At Liugou Primary School, which is 60 kilometers from Guyuan City, Ningxia Hui Autonomous Region, a bustling school scene is nothing but a distant memory.
And this is not an isolated case, over 15 percent of Guyuan’s rural schools have less than 10 students.
Although Liugou Village has a registered population of over 800, only 100 people live there. Most kids attend school in towns or cities with their migrant worker parents.
China’s migrant population reached 245 million by the end of 2013, more than one-sixth of the total population. Over 62 percent of children aged between 6 and 15 live with their migrant worker parents.

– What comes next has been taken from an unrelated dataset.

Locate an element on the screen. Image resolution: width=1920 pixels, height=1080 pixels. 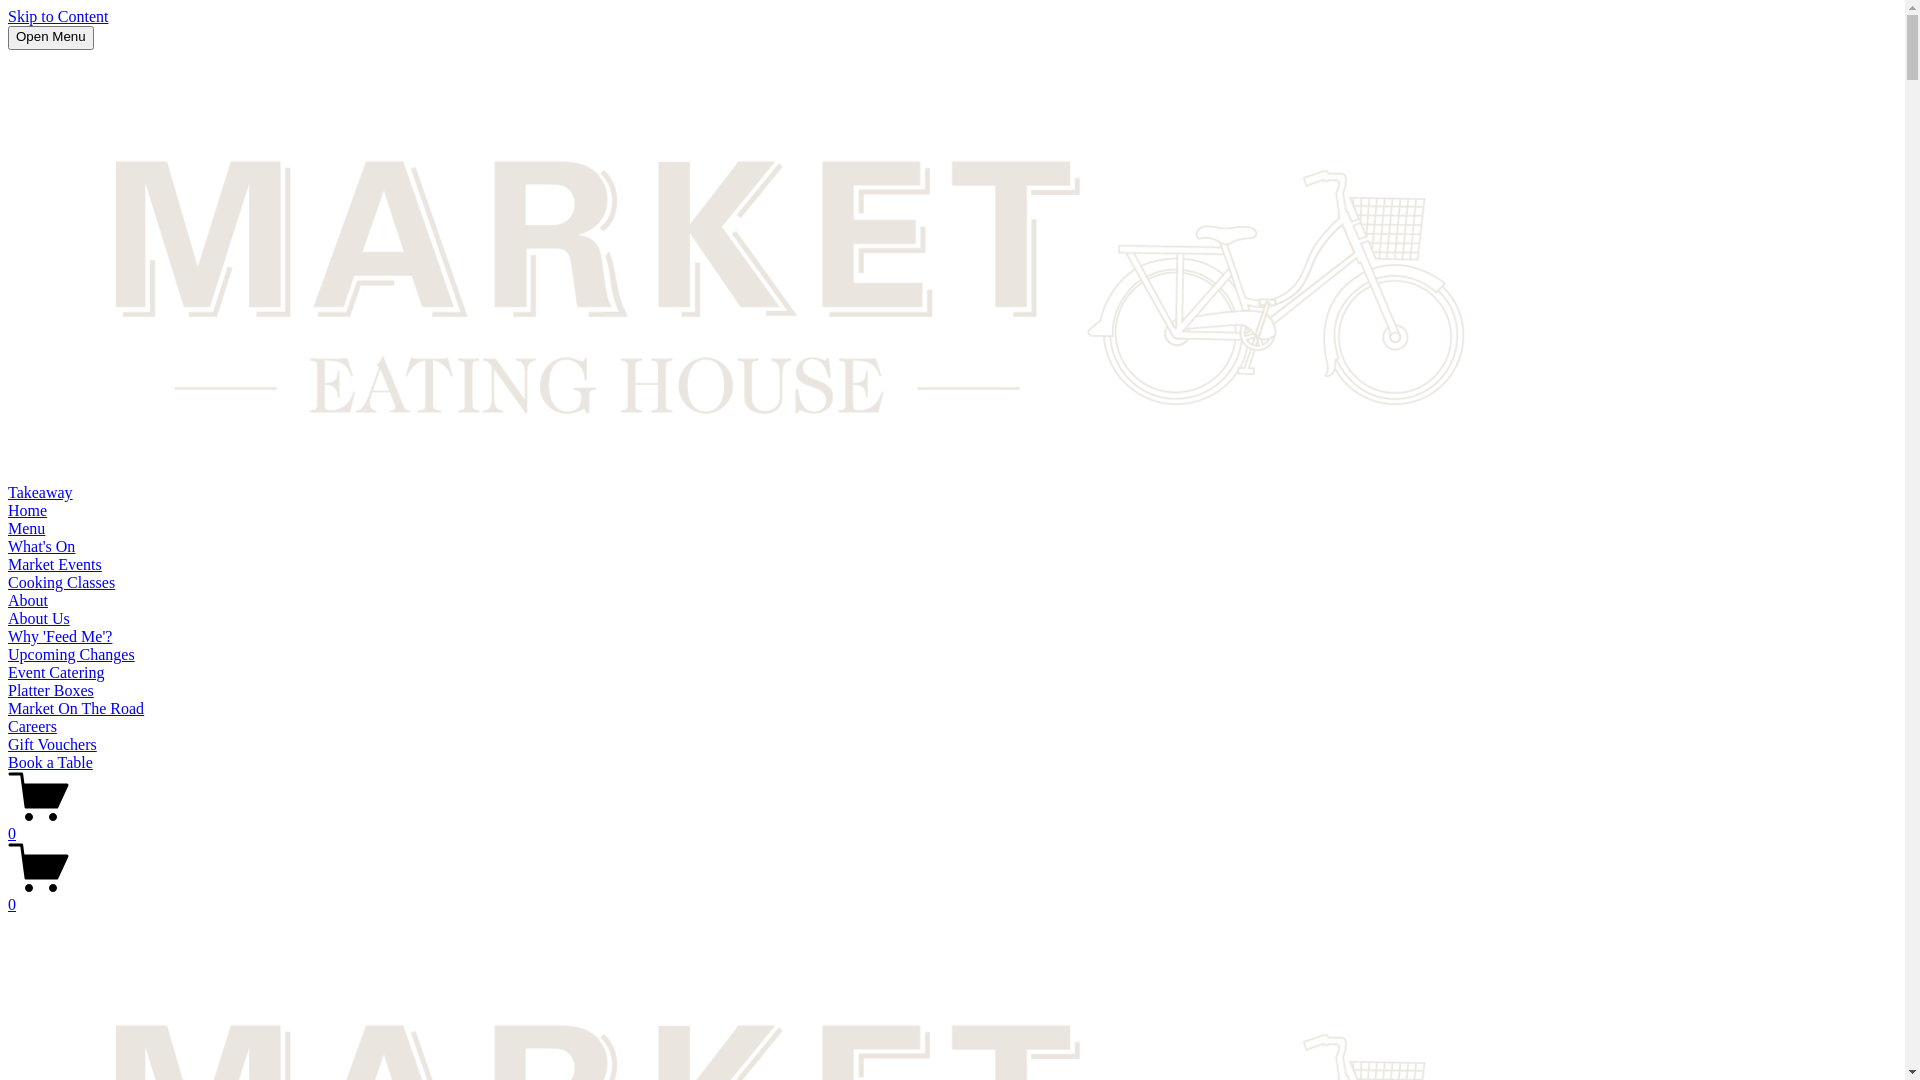
'Market Events' is located at coordinates (8, 564).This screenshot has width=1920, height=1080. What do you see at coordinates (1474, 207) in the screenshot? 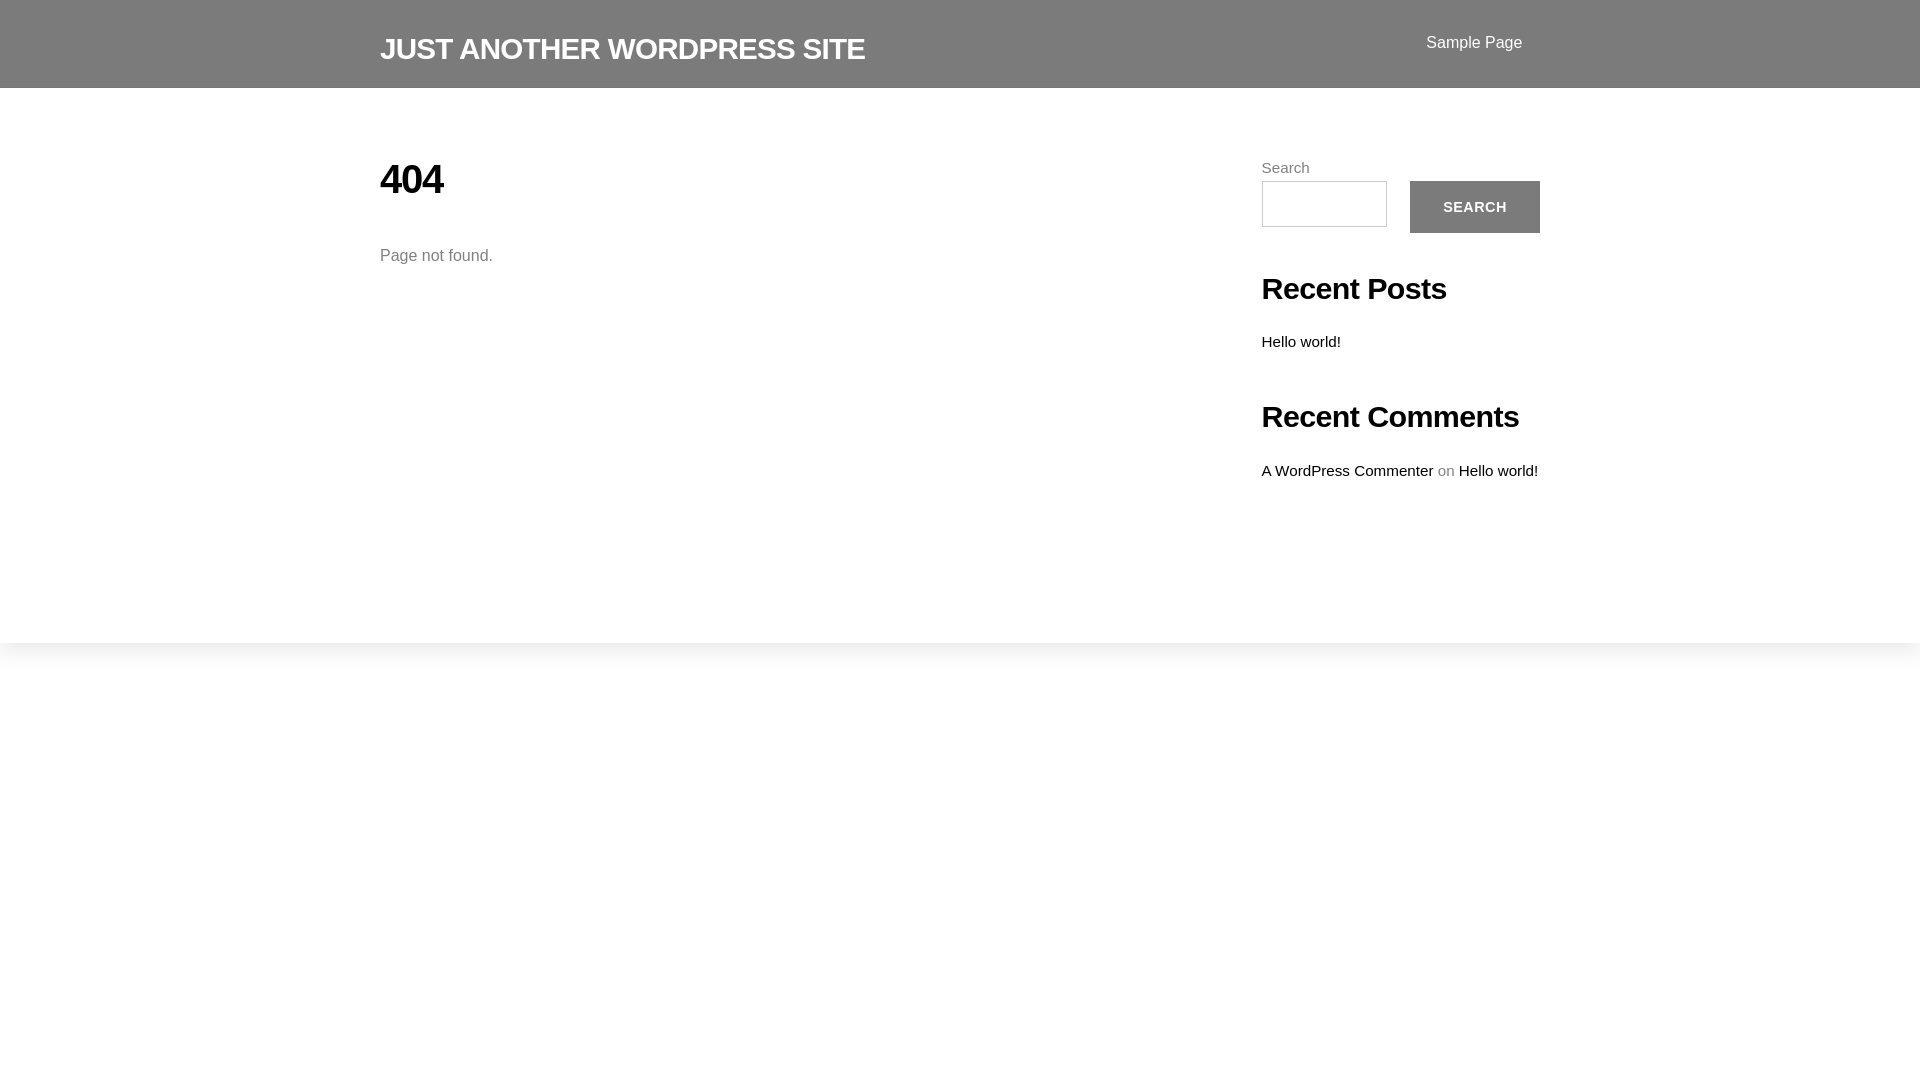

In 2013, there were 266,300 primary and junior high schools, 15,500 less than the previous year. In the same year, there were 21.26 million children attending rural primary and junior high schools, down more than 1.44 million.
Ghost schools
In the five years that Wang has worked at his school, he has watched pupil numbers dwindle from 18 to 1. Understandably, he is worried about the fate of his school.
Wu Liying, a teacher in Pingshan County in Hebei Province, witnessed his school close as student numbers dropped from over 20 in 1996 to 1 in 2013. The last pupil left the village with his parents this year.
“I was transferred to another village school. I don’t know when I will move again,” Wu says.
Liu Guoying, head of the county’s education bureau, says the county once had more than 700 schools, but now there are only 260 and 60 have just one teacher.
Even rural schools with good facilities and highly qualified teachers encounter the same problem.
“Everything is ready except we are short of students,” says Chen Wenmou, principal of Xiyuan Primary & Middle School in Xianyou County in Fujian Province. The school has 100 students, less than 10 per class.
In the early 2000s, some rural schools were urged to close or merge in order to better use resources and to improve study conditions. Most rural students were sent to overcrowded schools in towns or cities, or simply dropped out as the journey to school became longer and more expensive.
An average of 63 rural primary schools and three junior high schools disappeared each day between 2000 and 2010, according to a report issued by 21st Century Education Research Institute.
In 2011, the dropout rate of rural pupils was 8.8 in 1,000, almost the same level as in 1997.
Although fewer students attend schools in villages or townships, these schools are still important, so the biggest concern is who will succeed teachers like Wang.
For rural schools that have poor facilities, a special fund is needed to attract teachers, says Han Qinglin, director of rural education branch with the Chinese Society of Education.
Wang worries he may be among the last group of guardians for remotely located schools.
“Although there is only one student left, I will help him integrate into society like my other students. No one can be left behind,” Wang wrote in his diary.